Abstract:
Objectives In addition to the extent of water accumulation, the depth of water accumulation is a more important criterion for measuring the severity of urban waterlogging. In response to the limitations of traditional urban waterlogging monitoring methods, such as high costs, limited monitoring range, and the ability to only monitor specific flood-prone areas, a model for assessing the depth grade of urban waterlogging using images captured by the public has been proposed.
Methods We use web crawling techniques with keywords like urban waterlogging and vehicles submerged to collect images and videos from the internet that include small vehicles in water, creating a sample set. Using the depth of vehicle submersion as a reference standard, we divide the waterlogging depth into three levels: Safe (0,20 cm), unsafe ((20,60 cm), and dangerous (>60 cm), and create corresponding labels for these levels. We apply the YOLOv8 model to construct four models of different network complexities that are YOLOv8l, YOLOv8m, YOLOv8n, and YOLOv8s. During training, we use a confusion matrix and four accuracy metrics that are precision, recall, average precision (AP), and mean AP (mAP) to comprehensively evaluate the model's accuracy.
Results (1) For the training set, all four YOLOv8 models converge after about 40 training epochs, with precision and mAP50 values stabilizing around 60%~70%, recall values around 50%~60%, and mAP50: 95 values around 35%. (2) In the test set, for the precision metric, YOLOv8m scores the highest for the safe class at 80.7%, YOLOv8l for the unsafe class at 55.4%, and YOLOv8s for the dangerous class at 84.8%. For the recall metric, YOLOv8m scores the highest for both the safe and unsafe classes at 66.3% and 68.8%, respectively, while YOLOv8n scores the highest for the dangerous class at 68.3%. For the mAP50 metric, YOLOv8s scores the highest for all classes, with 74.4% for safe, 61.7% for unsafe, and 76.2% for dangerous. For the mAP50: 95 metric, YOLOv8m scores the highest for the safe class at 43.1%, while YOLOv8s scores the highest for both the unsafe and dangerous classes at 37.7% and 36.7%, respectively.

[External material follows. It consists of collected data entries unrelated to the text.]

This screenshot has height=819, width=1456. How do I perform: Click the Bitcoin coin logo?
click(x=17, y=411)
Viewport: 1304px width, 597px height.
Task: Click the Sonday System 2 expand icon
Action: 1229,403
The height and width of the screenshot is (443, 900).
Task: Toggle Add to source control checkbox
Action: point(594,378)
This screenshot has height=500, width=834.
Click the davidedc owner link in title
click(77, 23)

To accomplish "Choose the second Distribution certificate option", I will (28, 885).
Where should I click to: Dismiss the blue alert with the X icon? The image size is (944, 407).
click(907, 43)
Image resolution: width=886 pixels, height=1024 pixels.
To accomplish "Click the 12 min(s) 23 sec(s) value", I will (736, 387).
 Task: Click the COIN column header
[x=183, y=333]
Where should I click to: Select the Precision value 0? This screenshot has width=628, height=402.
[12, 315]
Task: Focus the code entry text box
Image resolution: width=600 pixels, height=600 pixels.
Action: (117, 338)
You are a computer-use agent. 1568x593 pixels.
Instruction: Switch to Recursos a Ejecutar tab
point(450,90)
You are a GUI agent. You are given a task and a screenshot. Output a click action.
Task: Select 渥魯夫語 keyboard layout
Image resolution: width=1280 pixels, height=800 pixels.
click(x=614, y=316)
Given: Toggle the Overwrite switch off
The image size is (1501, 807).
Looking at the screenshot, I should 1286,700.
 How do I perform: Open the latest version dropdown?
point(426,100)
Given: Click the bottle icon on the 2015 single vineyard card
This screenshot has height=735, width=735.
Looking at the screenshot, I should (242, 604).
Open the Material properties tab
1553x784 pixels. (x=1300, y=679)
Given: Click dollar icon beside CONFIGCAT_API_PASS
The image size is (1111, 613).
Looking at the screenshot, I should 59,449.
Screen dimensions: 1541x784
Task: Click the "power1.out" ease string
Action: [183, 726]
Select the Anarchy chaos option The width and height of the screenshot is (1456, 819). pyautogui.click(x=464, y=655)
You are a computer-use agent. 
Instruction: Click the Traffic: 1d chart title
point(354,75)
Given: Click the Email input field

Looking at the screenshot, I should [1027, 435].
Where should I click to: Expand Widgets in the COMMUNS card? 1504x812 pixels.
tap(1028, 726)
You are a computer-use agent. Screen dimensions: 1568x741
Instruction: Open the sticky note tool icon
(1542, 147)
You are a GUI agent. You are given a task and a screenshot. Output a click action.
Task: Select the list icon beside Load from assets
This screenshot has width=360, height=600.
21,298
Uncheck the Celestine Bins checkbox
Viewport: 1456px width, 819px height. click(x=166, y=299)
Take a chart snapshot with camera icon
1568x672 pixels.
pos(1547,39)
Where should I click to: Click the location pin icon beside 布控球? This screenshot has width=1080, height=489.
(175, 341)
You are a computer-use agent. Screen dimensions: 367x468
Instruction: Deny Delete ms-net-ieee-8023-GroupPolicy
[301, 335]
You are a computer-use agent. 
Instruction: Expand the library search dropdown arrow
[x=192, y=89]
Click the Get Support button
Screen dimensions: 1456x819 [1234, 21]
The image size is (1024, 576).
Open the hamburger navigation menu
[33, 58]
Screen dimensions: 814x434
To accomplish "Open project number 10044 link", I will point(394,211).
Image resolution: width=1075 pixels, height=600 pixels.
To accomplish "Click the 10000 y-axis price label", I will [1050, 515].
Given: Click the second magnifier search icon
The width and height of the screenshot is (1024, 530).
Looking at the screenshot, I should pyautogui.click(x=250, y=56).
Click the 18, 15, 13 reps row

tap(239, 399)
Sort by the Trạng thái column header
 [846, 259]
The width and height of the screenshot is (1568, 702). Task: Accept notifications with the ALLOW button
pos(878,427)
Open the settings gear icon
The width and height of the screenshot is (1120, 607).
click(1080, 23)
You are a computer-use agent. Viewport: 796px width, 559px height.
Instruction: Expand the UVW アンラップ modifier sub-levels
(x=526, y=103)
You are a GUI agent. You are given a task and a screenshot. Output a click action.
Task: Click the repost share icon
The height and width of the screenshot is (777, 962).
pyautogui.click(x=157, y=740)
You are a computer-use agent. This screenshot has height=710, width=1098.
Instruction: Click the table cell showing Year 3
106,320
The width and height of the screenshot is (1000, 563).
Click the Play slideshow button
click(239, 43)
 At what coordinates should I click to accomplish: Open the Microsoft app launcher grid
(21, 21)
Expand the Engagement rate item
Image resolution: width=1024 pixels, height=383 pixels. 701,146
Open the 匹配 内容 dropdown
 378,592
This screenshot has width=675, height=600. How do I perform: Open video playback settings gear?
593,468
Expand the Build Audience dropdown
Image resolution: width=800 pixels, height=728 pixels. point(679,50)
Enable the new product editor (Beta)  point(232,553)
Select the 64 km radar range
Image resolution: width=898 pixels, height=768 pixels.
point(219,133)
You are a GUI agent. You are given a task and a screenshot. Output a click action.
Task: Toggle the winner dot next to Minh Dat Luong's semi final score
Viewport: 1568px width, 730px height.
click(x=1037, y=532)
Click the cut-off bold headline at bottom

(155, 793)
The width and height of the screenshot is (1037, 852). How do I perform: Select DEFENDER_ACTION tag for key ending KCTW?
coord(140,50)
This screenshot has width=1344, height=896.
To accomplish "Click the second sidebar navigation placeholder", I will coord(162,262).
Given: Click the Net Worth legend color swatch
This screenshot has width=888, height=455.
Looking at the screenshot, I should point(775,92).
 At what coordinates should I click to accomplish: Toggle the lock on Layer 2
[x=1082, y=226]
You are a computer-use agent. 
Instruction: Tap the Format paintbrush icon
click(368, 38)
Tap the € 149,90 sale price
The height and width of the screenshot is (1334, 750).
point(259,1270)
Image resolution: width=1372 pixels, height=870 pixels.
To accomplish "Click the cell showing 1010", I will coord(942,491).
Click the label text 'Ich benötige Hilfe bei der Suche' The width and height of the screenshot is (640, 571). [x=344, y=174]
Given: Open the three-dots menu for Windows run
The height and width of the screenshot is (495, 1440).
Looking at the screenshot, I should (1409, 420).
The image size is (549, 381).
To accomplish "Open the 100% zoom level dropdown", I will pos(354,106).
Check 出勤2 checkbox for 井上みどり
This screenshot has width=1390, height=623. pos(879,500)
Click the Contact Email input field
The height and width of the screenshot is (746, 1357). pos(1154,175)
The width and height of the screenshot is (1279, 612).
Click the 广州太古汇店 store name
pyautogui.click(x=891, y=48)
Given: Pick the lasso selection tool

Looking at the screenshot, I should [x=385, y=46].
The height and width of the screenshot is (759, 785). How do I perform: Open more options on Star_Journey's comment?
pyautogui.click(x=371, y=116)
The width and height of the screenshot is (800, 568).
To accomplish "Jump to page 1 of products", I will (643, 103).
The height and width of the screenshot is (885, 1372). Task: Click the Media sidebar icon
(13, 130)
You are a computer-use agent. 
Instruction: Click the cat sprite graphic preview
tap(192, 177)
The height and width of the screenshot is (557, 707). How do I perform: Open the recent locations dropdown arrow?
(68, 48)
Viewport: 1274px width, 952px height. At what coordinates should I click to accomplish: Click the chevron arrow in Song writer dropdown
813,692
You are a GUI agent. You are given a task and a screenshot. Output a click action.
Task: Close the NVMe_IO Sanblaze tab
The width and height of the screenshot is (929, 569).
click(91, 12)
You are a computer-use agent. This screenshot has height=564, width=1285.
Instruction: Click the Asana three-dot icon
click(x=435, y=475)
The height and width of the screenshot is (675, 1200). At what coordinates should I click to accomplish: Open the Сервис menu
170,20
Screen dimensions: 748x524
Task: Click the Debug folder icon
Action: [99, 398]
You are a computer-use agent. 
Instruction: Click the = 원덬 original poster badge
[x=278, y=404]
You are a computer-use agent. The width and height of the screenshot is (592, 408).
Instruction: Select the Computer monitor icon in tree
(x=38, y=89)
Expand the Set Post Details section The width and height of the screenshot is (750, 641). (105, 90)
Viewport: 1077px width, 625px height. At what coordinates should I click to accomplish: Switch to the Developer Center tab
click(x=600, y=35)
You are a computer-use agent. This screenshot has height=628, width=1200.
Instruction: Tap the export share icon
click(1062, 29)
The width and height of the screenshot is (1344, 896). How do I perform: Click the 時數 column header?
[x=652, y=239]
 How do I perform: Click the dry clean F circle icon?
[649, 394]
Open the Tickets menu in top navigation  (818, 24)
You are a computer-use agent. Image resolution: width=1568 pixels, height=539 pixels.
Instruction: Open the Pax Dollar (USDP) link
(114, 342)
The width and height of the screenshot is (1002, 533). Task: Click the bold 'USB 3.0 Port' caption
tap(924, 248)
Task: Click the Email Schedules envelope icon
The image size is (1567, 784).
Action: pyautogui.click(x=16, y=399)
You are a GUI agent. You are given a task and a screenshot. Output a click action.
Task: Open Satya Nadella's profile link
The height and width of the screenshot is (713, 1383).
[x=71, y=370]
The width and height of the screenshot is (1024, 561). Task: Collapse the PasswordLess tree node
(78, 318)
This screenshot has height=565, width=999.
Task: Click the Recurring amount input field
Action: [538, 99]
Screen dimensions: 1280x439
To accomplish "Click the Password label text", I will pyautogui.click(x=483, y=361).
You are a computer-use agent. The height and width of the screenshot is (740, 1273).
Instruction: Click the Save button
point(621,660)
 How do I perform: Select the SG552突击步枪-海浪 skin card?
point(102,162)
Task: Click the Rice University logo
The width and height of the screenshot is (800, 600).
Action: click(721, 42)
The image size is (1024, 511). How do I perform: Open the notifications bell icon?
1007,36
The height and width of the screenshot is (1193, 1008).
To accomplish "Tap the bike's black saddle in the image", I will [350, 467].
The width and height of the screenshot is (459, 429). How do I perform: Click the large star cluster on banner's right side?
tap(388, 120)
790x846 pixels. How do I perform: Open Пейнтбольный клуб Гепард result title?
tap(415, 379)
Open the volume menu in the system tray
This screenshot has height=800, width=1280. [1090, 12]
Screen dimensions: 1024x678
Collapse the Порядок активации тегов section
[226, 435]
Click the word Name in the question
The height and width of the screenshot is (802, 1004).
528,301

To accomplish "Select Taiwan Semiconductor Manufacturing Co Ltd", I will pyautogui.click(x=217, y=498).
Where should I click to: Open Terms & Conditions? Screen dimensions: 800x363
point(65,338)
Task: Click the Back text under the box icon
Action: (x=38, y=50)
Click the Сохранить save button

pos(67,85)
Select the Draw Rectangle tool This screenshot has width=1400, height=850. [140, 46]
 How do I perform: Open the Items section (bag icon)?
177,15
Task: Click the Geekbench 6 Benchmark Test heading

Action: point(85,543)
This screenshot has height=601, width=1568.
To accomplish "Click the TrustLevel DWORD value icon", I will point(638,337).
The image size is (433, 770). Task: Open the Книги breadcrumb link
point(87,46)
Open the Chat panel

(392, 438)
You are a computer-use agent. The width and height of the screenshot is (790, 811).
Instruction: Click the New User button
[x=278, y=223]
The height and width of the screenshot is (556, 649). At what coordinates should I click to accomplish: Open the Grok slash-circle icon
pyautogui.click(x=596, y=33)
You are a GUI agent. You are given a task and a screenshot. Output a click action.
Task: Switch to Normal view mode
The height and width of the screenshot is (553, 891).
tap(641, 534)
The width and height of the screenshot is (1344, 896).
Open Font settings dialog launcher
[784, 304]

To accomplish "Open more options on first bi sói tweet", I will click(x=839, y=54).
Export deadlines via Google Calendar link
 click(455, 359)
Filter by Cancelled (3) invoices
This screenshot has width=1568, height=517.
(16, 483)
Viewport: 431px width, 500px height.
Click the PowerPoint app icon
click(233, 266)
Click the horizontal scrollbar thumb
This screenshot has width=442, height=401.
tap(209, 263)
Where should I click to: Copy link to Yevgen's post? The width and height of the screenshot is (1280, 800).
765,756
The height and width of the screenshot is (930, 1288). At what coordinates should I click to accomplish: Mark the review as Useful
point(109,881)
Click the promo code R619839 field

Conclusions (1) The depth and width of the network, as well as feature extraction capability, have a significant impact on model performance. Although increasing network width and depth substantially increases the number of model parameters and computational load, not all evaluation metrics improve with the increase in network width and depth. Although the YOLOv8l model is the most complex, its precision and mAP50 scores are not superior, ranking fourth (69.3%) and third (68.0%), respectively. Although the YOLOv8n model has the fewest parameters and computational load, its mAP50 score still achieves second place. Overall, YOLOv8m performs the best on the validation set, achieving the highest scores in precision, mAP50, and mAP50: 95, with precision and mAP50 being 2.2% and 2.6% higher than the second-ranked model, respectively, without significant sacrifice in recall, making it the optimal model in terms of comprehensive performance. (2) In the validation set, the detection accuracy of the four models for the unsafe class is lower than that for the other two classes. On one hand, this is due to the imbalance in sample sizes. On the other hand, it is also due to certain limitations in the model's detection performance. To address this issue, future research will focus on employing targeted data augmentation techniques for sample processing to improve the model's recognition capability for unsafe class samples, and introducing attention mechanism modules into the model's network structure to enhance its ability to learn key features.